Arrivée des vaccins Sinopharm contre le COVID-19 en provenance de Chine à l'aéroport international Robert Gabriel Mugabe, le 15 février 2021 (Crédit: Columbus Mavhunga / VOA)

Le Zimbabwe, pays d'Afrique australe à l'économie et au système de santé sinistrés, a reçu lundi un premier lot de 200.000 vaccins contre le Covid-19 donnés par la Chine et fabriqués par le laboratoire Sinopharm.

Protégées par une bâche, les précieuses doses sont arrivées tôt lundi matin par avion à l'aéroport d'Harare, ont constaté des journalistes de l'AFP.

Les vaccins ont voyagé à bord du seul avion du pays en état de marche, un Boeing 767 d'Air Zimbabwe, souvent utilisé par l'ancien président Robert Mugabe pour recevoir des traitement médicaux ou passer des examens à l'étranger.
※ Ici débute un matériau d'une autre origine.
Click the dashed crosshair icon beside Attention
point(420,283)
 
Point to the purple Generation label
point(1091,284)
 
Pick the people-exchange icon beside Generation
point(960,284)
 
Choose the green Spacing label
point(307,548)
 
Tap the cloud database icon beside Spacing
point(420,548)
"Nous n'oublierons pas qu'en situation de besoin, la Chine a réagi rapidement", a déclaré à l'aéroport le vice-président zimbabwéen Constantino Chiwenga, saluant un don "opportun" et "une nouvelle preuve du long lien d'amitié et de solidarité" entre les deux pays.

Les vaccins devront encore être vérifiés par l'autorité locale de contrôle des médicaments avant de pouvoir être administrés cette semaine, selon le gouvernement.

Le Zimbabwe est le premier pays d'Afrique australe à recevoir le vaccin chinois contre le Covid-19. Son efficacité contre le variant apparu dans l'Afrique du Sud voisine, et qui s'est largement répandu, n'a pas été révélée publiquement.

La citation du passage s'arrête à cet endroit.